- _ENTRIES PROVIDED_
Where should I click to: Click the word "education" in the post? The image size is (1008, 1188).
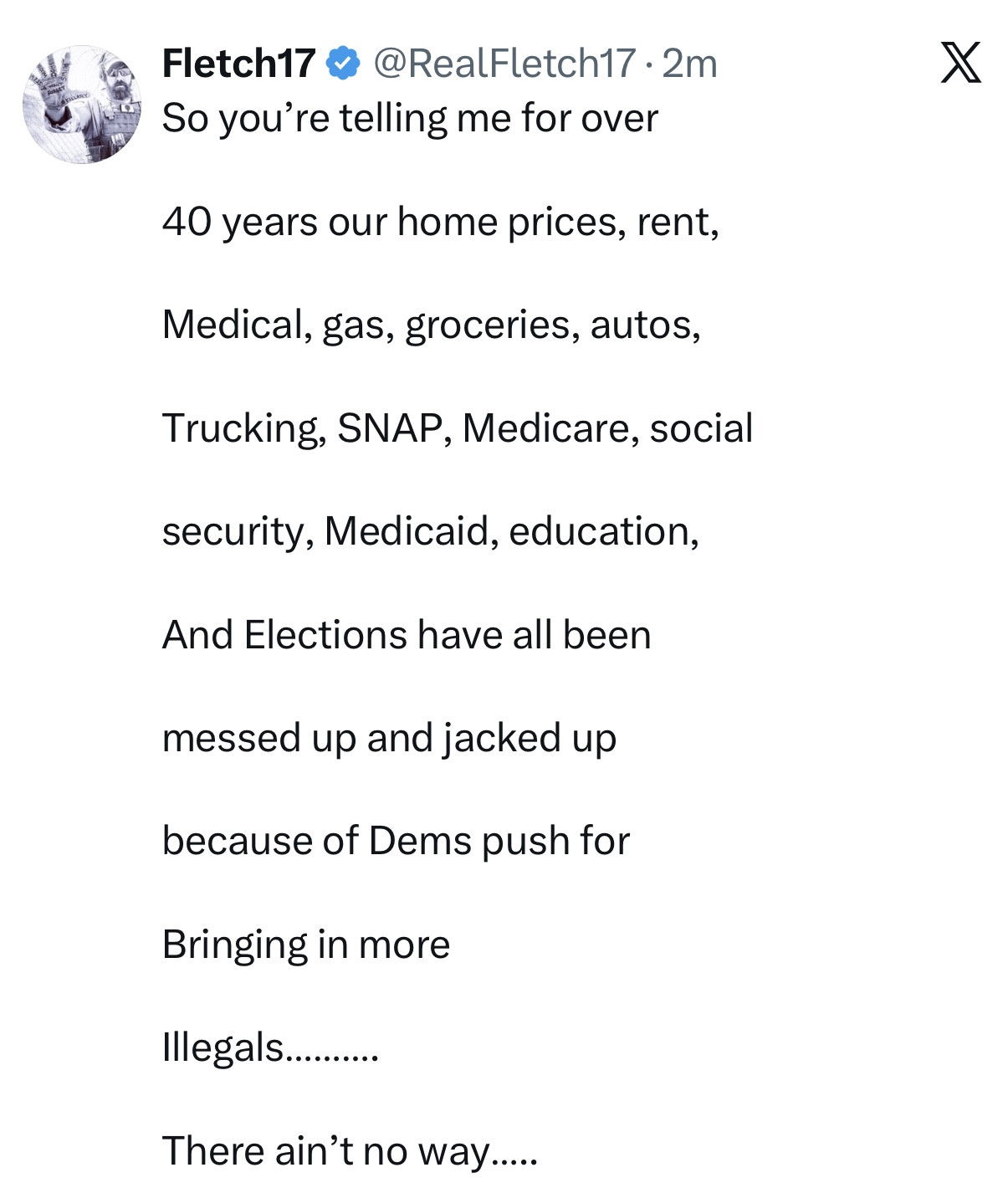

---

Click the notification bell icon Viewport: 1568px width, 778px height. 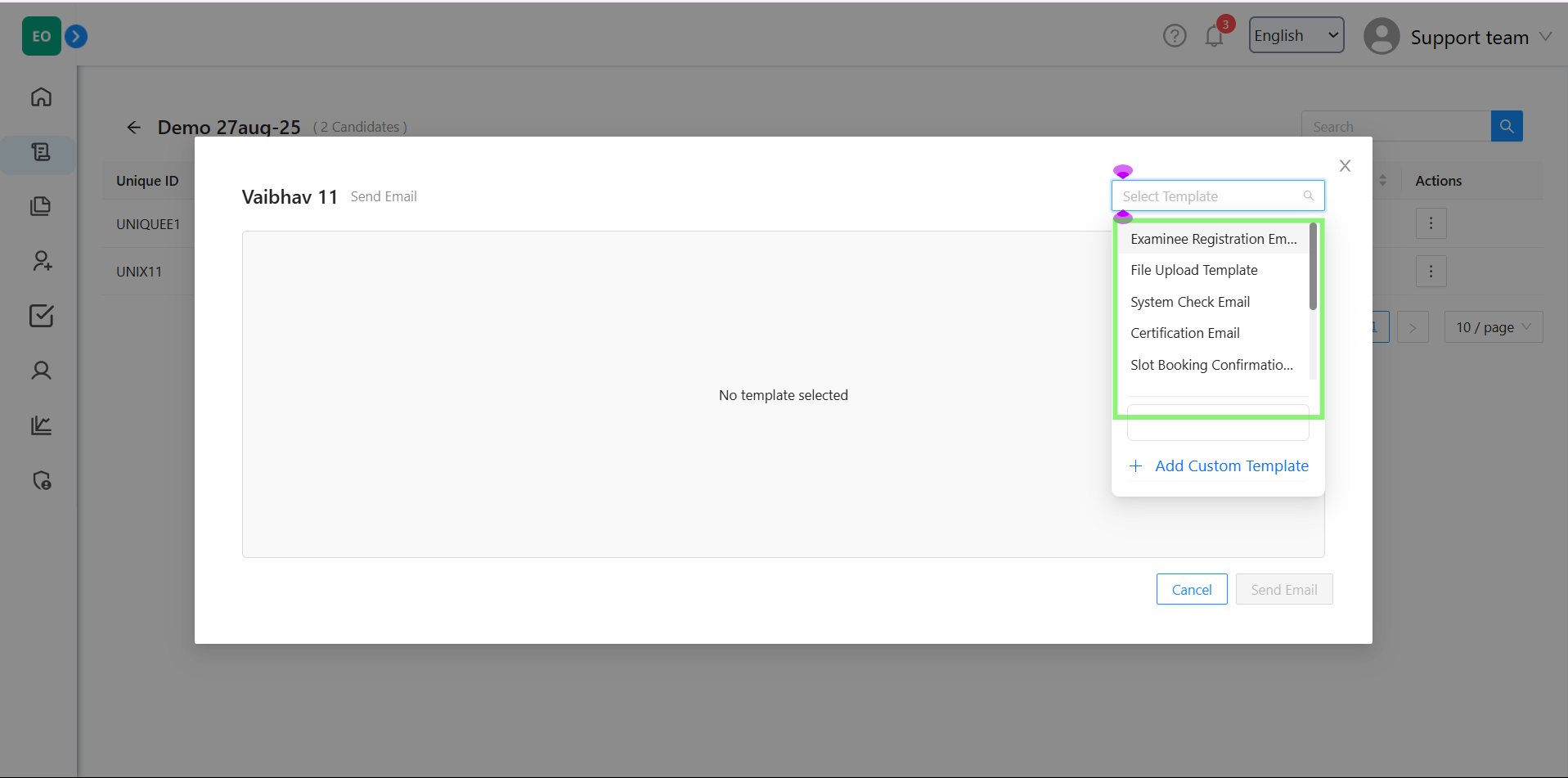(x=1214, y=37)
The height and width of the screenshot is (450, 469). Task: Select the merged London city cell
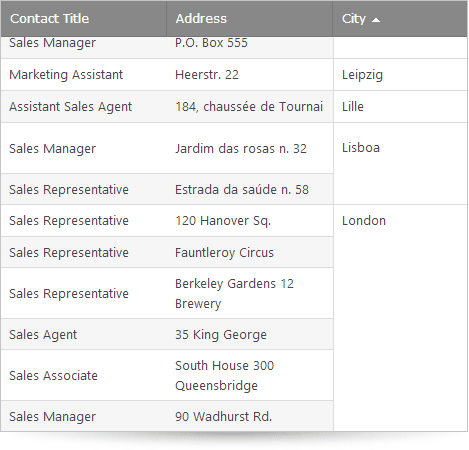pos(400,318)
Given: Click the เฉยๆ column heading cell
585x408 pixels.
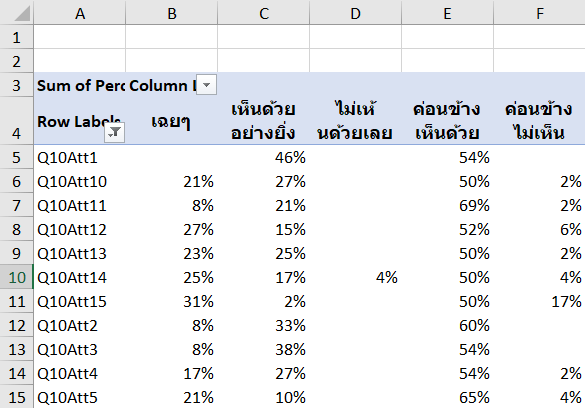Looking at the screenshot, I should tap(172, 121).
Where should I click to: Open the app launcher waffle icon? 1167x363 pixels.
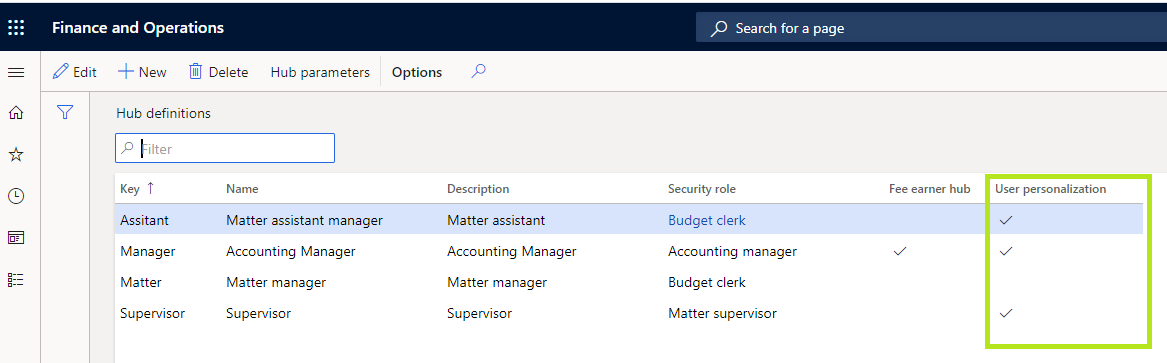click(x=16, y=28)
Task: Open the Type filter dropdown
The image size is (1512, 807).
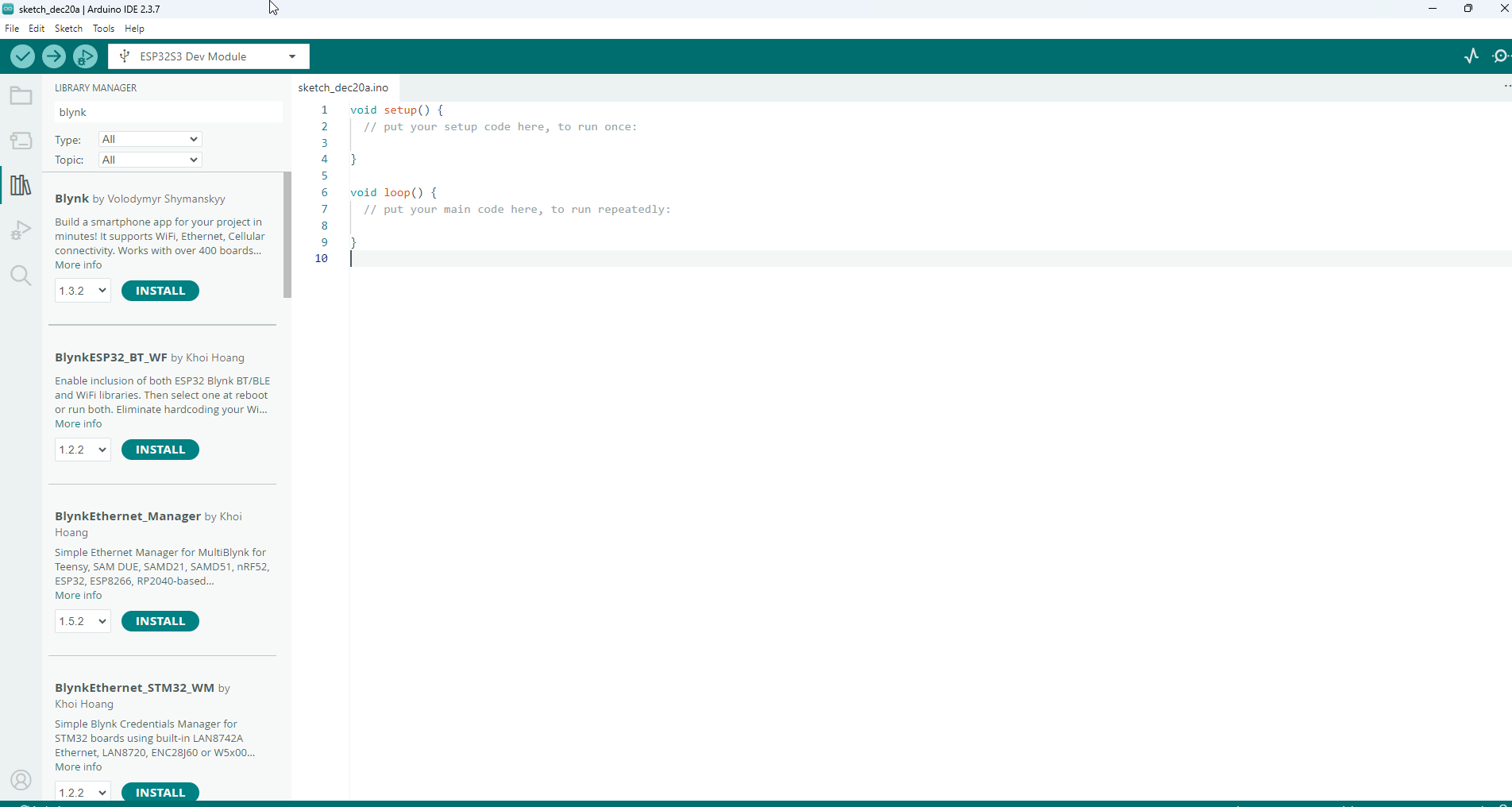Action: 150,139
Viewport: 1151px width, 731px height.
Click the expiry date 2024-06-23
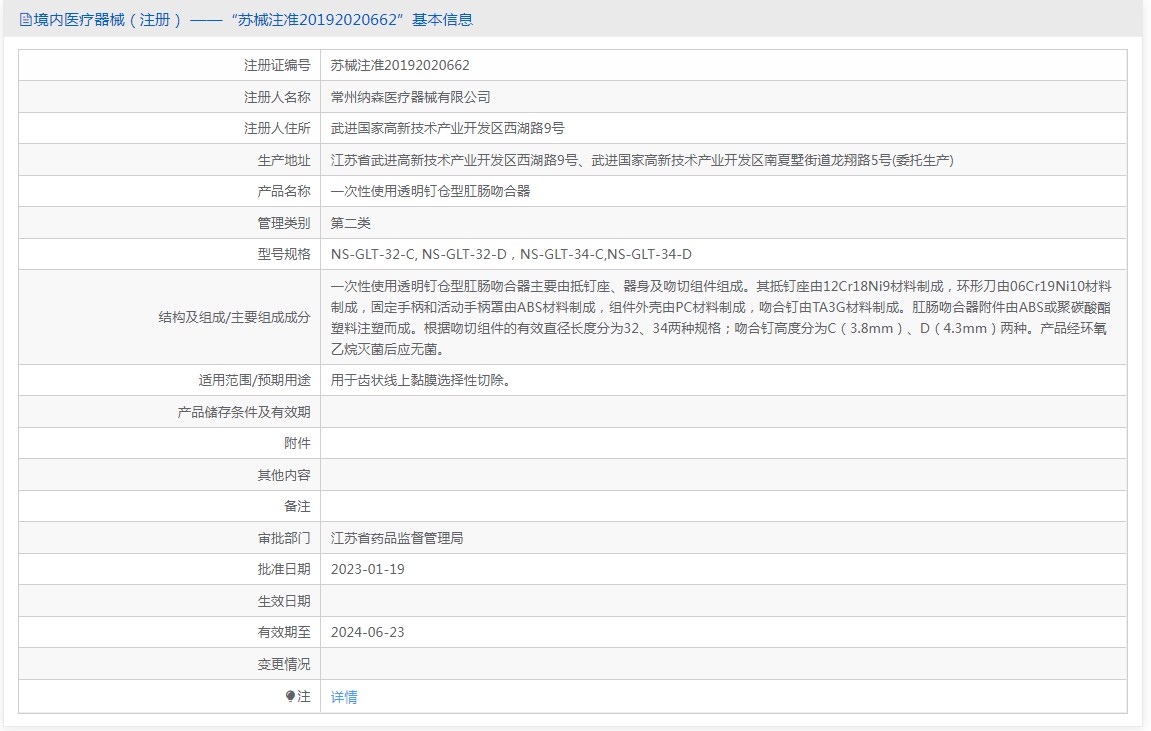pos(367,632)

...

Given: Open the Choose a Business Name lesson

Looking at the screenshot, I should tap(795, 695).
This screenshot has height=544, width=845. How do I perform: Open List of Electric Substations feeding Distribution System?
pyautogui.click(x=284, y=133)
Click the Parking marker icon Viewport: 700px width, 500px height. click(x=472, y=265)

- _PROBLEM DESCRIPTION_
From the records above, repeat exactly the lines from the one with "This screenshot has" through the one with "Click the Parking", both included.

- _ANSWER BOX_
This screenshot has height=544, width=845. How do I perform: Open List of Electric Substations feeding Distribution System?
pyautogui.click(x=284, y=133)
Click the Parking marker icon Viewport: 700px width, 500px height. click(x=472, y=265)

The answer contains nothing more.